**Activity:**
Starting with the line containing "Uncategorized (225, 1109)" and going on through the line containing "רוזמן (262, 189)", return the lines of the data below exactly, and only those.

**Stored data entries:**
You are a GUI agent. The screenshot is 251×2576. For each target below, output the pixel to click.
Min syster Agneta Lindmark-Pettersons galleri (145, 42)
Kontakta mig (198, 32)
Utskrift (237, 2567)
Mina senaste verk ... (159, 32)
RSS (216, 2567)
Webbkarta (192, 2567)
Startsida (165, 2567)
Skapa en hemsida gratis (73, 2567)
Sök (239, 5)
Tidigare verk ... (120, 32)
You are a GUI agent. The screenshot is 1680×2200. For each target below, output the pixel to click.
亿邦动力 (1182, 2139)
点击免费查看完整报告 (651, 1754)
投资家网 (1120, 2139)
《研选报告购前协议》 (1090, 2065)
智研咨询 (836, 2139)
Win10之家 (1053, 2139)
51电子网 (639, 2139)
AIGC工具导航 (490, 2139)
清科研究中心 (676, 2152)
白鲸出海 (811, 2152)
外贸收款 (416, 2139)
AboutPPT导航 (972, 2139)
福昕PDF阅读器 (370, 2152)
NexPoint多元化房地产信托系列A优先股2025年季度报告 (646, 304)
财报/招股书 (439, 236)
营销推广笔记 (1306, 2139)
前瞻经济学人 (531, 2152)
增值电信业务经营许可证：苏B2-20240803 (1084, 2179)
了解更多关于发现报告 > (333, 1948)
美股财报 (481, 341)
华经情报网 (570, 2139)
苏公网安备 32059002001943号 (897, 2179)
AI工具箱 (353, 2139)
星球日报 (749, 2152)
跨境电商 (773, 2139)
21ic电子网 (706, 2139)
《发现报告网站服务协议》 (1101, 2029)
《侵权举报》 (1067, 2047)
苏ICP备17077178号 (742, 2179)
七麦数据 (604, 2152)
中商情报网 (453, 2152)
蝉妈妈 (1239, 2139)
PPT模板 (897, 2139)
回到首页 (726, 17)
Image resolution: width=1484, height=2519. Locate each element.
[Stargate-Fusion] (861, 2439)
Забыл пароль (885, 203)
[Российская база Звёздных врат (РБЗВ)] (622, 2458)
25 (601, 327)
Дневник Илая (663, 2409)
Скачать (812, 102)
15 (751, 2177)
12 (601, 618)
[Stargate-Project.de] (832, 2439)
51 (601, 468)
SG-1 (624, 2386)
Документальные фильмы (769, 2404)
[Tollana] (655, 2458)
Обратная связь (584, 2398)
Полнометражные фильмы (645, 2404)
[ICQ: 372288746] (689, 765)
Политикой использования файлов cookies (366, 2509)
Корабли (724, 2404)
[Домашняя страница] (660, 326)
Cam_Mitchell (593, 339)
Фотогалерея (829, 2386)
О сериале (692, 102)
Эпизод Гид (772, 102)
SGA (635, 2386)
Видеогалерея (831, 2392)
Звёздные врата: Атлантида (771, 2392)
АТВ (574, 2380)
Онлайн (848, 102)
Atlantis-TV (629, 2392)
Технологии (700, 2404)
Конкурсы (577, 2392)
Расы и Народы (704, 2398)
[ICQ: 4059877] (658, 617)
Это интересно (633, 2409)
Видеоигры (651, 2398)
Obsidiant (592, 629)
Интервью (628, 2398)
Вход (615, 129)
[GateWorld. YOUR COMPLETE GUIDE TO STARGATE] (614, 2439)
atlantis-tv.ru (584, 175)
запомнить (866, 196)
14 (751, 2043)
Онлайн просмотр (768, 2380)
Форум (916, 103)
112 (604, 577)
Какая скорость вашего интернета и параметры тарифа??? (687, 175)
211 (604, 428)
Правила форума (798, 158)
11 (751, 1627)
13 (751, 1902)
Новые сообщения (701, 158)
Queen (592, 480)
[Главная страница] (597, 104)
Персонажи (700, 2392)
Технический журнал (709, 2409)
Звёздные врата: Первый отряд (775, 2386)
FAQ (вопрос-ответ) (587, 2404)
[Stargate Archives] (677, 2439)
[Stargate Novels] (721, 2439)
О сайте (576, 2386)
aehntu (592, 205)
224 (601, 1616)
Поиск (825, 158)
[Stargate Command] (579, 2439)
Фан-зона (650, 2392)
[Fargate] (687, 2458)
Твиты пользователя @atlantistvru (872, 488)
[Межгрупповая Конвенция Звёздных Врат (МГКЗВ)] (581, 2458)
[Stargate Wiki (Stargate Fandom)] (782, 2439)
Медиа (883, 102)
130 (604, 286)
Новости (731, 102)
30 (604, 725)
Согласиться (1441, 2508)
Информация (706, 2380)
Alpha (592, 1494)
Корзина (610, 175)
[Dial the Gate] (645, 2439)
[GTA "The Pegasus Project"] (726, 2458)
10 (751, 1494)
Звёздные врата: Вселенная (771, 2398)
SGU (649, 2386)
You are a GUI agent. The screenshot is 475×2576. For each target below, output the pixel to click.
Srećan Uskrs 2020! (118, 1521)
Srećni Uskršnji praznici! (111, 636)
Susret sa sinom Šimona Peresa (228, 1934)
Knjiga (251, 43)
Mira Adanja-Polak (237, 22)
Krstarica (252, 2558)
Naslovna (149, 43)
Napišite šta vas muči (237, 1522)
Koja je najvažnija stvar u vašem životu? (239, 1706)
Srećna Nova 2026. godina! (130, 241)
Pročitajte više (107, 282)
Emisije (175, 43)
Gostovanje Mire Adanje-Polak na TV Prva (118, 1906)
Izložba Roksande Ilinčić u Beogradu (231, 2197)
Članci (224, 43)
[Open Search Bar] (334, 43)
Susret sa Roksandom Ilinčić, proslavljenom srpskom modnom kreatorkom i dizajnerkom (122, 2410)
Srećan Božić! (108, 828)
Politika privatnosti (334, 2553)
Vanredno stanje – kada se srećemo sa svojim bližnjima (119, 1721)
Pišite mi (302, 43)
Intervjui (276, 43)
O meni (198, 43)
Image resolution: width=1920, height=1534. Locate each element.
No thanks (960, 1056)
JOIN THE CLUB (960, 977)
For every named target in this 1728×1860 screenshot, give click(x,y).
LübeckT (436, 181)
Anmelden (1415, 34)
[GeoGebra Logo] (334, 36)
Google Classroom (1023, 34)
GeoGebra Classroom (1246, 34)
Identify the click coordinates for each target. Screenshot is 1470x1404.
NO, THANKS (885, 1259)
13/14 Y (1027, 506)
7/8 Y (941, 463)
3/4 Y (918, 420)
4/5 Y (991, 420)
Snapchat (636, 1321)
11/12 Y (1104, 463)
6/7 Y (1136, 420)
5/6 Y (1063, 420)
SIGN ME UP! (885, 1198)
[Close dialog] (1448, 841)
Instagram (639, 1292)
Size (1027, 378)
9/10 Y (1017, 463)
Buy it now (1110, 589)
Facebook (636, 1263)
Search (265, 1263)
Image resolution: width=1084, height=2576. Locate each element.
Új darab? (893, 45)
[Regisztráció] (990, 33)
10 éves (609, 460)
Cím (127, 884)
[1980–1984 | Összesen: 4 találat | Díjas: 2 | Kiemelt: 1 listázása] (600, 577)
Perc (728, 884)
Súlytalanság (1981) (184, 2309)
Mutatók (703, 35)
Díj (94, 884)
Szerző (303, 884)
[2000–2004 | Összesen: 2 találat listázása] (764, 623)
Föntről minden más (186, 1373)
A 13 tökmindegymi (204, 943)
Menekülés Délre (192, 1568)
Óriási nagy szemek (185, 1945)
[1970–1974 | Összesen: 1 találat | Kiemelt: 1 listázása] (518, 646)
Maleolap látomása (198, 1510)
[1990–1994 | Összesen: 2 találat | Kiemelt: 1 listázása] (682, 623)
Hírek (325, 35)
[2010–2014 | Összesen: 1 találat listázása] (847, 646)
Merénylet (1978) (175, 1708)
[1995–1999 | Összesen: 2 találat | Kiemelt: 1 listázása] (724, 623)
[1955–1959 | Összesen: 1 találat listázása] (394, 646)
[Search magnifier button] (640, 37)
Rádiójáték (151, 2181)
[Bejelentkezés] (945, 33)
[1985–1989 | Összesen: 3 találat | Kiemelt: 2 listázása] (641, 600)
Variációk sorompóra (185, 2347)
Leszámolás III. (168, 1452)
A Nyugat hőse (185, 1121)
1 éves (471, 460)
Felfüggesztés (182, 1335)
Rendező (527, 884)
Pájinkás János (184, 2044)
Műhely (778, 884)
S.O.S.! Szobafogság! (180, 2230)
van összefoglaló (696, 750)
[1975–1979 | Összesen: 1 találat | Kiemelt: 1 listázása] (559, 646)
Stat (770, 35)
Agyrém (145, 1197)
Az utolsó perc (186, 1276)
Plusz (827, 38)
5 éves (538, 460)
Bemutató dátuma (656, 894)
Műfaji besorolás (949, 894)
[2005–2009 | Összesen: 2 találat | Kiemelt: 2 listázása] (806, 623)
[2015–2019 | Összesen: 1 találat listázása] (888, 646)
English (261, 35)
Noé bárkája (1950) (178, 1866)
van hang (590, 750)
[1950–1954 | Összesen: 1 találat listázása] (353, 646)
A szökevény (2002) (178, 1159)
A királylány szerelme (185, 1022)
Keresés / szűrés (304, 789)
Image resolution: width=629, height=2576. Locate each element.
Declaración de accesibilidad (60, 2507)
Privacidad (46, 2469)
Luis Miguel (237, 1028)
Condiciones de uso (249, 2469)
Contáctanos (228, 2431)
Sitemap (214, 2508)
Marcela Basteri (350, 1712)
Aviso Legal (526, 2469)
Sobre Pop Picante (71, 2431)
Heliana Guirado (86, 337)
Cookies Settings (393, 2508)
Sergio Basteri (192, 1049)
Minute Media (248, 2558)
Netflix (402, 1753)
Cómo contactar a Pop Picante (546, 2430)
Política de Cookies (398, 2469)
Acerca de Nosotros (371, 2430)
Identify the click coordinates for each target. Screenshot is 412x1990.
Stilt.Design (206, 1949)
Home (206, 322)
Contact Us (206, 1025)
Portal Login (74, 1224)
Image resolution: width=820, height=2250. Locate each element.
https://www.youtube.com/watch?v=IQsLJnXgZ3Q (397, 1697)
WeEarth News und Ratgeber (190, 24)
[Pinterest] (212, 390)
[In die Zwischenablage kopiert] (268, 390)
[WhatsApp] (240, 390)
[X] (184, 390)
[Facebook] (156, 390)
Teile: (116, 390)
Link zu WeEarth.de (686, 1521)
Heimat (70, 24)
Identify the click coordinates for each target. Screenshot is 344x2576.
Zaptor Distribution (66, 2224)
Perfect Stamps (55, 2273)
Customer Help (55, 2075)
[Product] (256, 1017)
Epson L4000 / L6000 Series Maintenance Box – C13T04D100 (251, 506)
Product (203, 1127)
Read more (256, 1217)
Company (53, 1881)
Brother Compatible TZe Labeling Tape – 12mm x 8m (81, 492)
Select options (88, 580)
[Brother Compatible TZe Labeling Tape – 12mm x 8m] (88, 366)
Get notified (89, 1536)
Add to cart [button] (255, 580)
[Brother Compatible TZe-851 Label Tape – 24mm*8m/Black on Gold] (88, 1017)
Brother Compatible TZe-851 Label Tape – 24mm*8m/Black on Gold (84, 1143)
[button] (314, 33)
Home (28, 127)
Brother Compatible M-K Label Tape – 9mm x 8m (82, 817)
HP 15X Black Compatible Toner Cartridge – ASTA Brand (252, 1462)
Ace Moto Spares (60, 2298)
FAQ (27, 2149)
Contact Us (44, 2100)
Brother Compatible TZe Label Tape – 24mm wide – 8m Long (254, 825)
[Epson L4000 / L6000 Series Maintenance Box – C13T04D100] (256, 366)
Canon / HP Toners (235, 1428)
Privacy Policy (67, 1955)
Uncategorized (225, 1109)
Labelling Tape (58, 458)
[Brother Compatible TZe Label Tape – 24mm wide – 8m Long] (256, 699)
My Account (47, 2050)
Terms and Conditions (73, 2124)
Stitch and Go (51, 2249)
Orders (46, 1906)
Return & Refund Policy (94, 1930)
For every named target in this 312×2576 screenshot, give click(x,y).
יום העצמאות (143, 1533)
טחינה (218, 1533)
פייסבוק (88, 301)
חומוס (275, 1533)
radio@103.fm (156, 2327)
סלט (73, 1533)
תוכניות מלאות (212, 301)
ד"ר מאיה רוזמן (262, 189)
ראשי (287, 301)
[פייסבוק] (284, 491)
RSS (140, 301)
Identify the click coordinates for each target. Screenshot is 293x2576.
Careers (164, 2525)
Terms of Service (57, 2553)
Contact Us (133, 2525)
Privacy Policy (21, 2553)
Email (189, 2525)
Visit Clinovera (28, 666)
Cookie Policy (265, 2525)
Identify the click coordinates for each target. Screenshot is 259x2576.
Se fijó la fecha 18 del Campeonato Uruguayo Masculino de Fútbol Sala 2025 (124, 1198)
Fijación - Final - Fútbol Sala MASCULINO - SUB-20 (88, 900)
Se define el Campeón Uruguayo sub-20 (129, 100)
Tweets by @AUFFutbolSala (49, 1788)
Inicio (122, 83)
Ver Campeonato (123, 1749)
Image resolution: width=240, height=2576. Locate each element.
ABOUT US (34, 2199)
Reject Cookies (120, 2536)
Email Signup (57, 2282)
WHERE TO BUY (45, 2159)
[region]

**Response:**
Uncategorized (225, 1109)
Labelling Tape (58, 458)
[Brother Compatible TZe Label Tape – 24mm wide – 8m Long] (256, 699)
My Account (47, 2050)
Terms and Conditions (73, 2124)
Stitch and Go (51, 2249)
Orders (46, 1906)
Return & Refund Policy (94, 1930)
For every named target in this 312×2576 screenshot, give click(x,y).
יום העצמאות (143, 1533)
טחינה (218, 1533)
פייסבוק (88, 301)
חומוס (275, 1533)
radio@103.fm (156, 2327)
סלט (73, 1533)
תוכניות מלאות (212, 301)
ד"ר מאיה רוזמן (262, 189)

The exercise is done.